§ GIVEN TEXT:
Due to the ongoing violence in Syria access to hospitals may be limited. The quality of healthcare has deteriorated significantly during the current conflict. Medications may also be in short supply.

Facilities and medicines may not be available in smaller towns or in outlying areas of the country. In the event of a serious illness or accident, medical evacuation out of Syria to a destination with appropriate facilities would be necessary. Costs for a medical evacuation are considerable and may prove very difficult to arrange in current circumstances.

On 5 May 2014 the World Health Organisation (WHO) declared the recent international spread of wild poliovirus a “public health emergency of international concern” and has issued temporary recommendations that may affect travel to Syria.

Should you choose to ignore our advice not to travel to Syria at the current time, we recommend that you are up to date with routinely recommended vaccinations against polio, including a booster dose, as per the Australian Immunisation Handbook, prior to departure.

Australian travellers planning to visit Syria, and staying for periods greater than 4 weeks, are required to carry documented evidence of having received a dose of polio vaccine within 12 months prior to departure from Syria. If you do not have documented evidence of polio vaccination within this 12 month period, you may be required to be vaccinated prior to departure from Syria.

§ TASKS FOR THIS EXERCISE:
**a.** According to the Syria health advice, on what date did the World Health Organisation declare the international spread of wild poliovirus a public health emergency of international concern?
**b.** Transcribe the Syria health advice word for word, beginning at the words "Facilities and medicines" and stopping after "prior to departure.".
**c.** Extend the Syria health advice onward from its final sentence.

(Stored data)

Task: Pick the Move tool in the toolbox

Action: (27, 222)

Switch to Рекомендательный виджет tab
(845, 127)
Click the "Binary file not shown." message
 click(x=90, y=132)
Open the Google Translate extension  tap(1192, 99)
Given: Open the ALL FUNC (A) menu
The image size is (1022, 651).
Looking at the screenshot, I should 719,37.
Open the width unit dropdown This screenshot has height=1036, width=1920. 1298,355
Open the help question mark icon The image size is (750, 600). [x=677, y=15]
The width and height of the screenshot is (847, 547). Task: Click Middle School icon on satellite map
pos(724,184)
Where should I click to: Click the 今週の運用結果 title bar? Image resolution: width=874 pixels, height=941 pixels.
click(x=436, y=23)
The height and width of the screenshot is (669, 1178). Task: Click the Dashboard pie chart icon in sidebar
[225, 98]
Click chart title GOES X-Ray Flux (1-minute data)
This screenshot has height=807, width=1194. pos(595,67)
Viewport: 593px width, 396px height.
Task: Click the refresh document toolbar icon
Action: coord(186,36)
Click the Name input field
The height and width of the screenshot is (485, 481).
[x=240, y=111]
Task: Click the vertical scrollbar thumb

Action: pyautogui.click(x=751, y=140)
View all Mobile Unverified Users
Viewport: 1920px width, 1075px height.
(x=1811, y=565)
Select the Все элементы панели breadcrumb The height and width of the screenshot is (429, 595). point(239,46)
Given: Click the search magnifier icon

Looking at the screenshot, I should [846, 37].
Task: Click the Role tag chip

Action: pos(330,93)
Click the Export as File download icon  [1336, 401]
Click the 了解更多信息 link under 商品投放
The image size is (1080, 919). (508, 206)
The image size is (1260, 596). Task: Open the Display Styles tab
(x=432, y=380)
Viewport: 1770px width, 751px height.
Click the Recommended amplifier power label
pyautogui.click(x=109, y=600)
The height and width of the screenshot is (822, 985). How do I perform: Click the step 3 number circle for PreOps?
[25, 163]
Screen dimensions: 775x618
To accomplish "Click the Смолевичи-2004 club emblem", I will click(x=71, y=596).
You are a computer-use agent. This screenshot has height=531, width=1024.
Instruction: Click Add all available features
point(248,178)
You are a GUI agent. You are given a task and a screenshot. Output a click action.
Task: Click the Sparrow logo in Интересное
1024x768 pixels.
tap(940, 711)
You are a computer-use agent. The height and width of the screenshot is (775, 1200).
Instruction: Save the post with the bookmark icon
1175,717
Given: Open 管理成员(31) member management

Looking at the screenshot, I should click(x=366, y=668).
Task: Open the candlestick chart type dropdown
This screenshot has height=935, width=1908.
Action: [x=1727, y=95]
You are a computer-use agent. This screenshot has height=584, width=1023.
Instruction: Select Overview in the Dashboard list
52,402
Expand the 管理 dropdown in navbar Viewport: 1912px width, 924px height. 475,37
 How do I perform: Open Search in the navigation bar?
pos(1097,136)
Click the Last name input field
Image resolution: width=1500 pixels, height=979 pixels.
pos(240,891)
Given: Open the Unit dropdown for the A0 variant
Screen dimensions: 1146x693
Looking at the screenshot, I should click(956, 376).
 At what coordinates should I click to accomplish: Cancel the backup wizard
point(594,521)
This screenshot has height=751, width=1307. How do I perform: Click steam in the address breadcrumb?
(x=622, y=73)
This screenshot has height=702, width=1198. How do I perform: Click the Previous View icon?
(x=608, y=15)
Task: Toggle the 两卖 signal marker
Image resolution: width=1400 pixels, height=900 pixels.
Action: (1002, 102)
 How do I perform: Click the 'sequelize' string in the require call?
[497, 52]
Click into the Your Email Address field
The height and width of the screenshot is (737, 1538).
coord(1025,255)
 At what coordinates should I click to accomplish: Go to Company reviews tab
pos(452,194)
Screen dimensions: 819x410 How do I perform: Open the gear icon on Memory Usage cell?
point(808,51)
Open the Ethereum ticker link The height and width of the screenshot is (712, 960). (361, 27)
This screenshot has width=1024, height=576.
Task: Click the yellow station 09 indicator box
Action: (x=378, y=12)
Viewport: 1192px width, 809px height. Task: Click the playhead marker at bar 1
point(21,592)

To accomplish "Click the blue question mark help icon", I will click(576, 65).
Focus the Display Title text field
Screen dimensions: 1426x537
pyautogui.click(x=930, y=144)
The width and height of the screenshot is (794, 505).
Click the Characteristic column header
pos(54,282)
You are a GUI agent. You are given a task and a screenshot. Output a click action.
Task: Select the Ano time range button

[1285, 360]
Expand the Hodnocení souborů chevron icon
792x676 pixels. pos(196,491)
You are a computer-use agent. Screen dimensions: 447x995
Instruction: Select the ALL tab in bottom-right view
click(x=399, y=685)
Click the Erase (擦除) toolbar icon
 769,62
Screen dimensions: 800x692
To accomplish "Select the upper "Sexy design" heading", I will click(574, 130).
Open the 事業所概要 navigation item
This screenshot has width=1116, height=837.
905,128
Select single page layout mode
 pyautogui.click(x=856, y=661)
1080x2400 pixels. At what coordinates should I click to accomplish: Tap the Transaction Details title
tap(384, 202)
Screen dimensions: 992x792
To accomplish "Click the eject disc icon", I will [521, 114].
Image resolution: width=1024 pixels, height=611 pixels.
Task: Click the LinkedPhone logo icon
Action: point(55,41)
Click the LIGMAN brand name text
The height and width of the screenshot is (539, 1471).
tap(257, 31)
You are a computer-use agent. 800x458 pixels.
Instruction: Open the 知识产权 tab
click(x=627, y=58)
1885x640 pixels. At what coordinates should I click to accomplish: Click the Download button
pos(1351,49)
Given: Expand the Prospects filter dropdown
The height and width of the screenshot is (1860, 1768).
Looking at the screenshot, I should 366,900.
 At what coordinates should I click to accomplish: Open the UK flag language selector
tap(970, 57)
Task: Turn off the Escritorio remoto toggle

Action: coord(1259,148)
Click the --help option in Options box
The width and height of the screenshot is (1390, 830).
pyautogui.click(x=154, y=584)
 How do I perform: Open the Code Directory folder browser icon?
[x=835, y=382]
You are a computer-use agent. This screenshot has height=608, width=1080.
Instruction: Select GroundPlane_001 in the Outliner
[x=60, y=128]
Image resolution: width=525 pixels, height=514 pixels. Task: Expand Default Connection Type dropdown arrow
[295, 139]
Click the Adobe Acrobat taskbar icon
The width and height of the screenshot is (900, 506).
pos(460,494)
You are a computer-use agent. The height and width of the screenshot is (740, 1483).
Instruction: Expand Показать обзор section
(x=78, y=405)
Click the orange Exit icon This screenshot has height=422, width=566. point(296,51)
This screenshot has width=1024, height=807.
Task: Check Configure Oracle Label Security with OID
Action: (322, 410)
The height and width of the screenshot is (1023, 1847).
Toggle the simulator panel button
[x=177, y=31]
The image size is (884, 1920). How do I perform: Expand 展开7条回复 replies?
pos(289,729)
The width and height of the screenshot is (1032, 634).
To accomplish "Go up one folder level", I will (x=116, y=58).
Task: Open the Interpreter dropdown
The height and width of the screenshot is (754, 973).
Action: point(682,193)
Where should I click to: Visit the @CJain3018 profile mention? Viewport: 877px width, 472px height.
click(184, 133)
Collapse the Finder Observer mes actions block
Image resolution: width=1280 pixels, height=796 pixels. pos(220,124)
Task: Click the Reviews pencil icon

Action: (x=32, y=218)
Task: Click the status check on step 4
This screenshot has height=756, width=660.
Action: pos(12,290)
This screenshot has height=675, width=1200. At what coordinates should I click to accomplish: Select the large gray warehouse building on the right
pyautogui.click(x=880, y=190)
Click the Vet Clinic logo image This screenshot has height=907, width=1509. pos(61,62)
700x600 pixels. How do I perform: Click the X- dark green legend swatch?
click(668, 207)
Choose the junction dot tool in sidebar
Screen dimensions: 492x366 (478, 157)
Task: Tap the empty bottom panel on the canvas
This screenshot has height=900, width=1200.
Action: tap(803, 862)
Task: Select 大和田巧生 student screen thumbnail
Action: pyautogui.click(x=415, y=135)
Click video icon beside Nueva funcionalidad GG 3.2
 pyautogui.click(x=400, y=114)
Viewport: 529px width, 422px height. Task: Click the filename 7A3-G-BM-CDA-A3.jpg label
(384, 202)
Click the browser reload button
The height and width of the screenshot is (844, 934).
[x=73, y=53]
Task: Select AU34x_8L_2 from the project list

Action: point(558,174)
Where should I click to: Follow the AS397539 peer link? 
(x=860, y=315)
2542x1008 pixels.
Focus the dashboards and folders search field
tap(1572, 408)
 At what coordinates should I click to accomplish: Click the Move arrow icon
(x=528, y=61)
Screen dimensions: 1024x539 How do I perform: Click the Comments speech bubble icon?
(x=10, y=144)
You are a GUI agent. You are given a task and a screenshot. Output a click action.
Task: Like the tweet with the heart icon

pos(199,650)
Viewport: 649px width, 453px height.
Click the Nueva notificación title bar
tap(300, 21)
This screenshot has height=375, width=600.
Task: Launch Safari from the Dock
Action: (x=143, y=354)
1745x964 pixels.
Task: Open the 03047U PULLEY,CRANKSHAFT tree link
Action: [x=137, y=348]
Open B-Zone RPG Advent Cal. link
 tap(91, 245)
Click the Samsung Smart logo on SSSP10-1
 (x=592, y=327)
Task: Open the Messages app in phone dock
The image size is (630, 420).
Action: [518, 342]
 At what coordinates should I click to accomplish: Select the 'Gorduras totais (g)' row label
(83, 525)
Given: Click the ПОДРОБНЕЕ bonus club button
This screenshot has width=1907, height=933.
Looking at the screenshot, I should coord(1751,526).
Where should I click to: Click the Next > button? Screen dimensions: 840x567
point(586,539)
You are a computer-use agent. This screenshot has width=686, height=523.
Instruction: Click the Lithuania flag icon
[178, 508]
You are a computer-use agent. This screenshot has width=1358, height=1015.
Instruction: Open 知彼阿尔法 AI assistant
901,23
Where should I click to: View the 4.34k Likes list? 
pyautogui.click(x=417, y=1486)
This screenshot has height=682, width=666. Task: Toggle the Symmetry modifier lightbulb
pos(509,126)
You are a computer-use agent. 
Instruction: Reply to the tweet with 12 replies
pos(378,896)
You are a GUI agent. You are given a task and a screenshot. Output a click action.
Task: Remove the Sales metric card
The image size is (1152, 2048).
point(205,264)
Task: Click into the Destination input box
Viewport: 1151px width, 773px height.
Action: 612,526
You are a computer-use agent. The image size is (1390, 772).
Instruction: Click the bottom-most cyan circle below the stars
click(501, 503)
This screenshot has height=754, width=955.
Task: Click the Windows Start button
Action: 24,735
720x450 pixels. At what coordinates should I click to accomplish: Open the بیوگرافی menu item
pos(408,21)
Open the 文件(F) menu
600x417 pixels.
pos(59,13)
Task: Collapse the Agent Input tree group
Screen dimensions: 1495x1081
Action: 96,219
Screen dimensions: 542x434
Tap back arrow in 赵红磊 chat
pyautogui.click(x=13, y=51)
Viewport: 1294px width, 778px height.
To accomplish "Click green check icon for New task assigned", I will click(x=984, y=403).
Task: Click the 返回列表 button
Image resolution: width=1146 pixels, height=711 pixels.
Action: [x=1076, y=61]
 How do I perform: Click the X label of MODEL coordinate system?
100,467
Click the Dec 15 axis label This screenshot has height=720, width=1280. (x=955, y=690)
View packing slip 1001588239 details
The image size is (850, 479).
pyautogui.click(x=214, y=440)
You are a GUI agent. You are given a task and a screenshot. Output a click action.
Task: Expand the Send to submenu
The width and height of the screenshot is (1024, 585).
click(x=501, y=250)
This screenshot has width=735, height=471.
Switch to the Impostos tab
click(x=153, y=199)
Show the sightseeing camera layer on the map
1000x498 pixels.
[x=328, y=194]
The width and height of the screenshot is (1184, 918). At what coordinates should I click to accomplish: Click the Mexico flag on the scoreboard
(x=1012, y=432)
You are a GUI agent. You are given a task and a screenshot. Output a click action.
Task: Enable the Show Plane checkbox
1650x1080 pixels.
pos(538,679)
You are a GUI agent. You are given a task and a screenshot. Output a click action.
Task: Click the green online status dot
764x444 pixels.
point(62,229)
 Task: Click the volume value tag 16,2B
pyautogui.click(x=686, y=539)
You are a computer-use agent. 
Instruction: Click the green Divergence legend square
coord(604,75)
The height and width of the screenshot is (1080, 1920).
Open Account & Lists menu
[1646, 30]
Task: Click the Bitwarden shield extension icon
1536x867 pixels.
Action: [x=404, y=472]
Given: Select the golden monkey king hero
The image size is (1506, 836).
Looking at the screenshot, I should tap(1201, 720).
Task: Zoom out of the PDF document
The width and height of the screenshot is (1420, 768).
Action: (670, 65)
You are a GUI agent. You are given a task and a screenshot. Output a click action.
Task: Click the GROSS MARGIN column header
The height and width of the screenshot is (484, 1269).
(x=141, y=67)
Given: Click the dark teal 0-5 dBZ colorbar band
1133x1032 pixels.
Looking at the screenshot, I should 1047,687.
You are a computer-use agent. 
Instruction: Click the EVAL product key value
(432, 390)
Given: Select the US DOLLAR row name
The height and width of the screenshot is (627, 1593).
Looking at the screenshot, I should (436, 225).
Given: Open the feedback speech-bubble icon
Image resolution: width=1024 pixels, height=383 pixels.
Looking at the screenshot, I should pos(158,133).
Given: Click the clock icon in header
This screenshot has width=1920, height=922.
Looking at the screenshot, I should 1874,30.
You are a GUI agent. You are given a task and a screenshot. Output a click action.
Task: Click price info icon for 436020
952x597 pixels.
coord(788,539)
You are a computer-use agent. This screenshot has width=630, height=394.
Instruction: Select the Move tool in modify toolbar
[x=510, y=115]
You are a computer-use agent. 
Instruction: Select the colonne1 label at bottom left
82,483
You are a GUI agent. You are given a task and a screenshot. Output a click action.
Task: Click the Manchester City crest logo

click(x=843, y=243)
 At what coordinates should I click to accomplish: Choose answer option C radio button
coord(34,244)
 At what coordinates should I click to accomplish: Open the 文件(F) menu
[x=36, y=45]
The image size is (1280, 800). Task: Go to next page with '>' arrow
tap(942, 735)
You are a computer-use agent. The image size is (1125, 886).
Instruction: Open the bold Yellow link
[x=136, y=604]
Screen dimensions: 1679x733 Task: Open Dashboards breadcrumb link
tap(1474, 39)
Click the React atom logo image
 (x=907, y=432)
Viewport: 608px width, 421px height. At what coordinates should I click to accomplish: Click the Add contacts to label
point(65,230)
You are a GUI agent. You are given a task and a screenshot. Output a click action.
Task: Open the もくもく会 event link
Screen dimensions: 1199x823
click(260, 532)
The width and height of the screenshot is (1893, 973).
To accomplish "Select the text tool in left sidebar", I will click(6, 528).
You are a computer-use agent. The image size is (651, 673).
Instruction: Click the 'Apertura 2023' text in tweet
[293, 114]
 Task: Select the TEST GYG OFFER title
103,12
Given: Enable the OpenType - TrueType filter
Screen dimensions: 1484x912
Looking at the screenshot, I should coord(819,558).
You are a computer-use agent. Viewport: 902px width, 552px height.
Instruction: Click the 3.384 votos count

§ YOUR RESPONSES:
**a.** 5 May 2014

**b.**
Facilities and medicines may not be available in smaller towns or in outlying areas of the country. In the event of a serious illness or accident, medical evacuation out of Syria to a destination with appropriate facilities would be necessary. Costs for a medical evacuation are considerable and may prove very difficult to arrange in current circumstances.

On 5 May 2014 the World Health Organisation (WHO) declared the recent international spread of wild poliovirus a “public health emergency of international concern” and has issued temporary recommendations that may affect travel to Syria.

Should you choose to ignore our advice not to travel to Syria at the current time, we recommend that you are up to date with routinely recommended vaccinations against polio, including a booster dose, as per the Australian Immunisation Handbook, prior to departure.

**c.**
Please see your doctor to discuss your vaccination requirements. Further information is available from the Australian Department of Health Polio website.

Insect-borne diseases (such as leishmaniasis) are prevalent in Syria. Malaria occurs in the northern border region, particularly Al Hasakah Province. We encourage you to take prophylaxis against malaria where necessary, use insect repellent, wear long, loose-fitting, light coloured clothing and ensure your accommodation is mosquito proof.

Water-borne, food-borne, parasitic and other infectious diseases (including brucellosis, typhoid, hepatitis and tuberculosis) are prevalent, with more serious outbreaks occurring from time to time. We advise you to boil all drinking water or drink bottled water, and avoid ice cubes, unpasteurised dairy foods, and raw and undercooked food. Seek medical advice if you have a fever or are suffering from diarrhoea.

Where to get help

Australia does not have an embassy or consulate in Syria. Australian Government consular assistance is no longer available within Syria. The Romanian Embassy in Damascus may be able to provide limited emergency consular services to Australian citizens in Syria, in conjunction with the Australian Embassy in Cairo.

Romanian Embassy, Damascus

8, Rue Ibrahim Hanano,
PO Box 4454, Damascus, SYRIA
Telephone: +963 11 332 75 70 or +963 11 332 75 72
Facsimile: +963 11 332 75 71
Email: consulara@gmail.com or damasc@mae.ro

Australian Embassy, Cairo

11th floor, World Trade Centre
1191 Corniche el Nil
Boulac
Cairo, EGYPT
Telephone: (20 2) 2770 6600
Facsimile: (20 2) 2770 6650
Website: www.egypt.embassy.gov.au

Due to the security environment, you should register your presence in Syria with the Department of Foreign Affairs and Trade. You can register online.

If you need urgent consular advice you should contact the 24 hour Consular Emergency Centre in Canberra on +61 2 6261 3305 or 1300 555 135 within Australia.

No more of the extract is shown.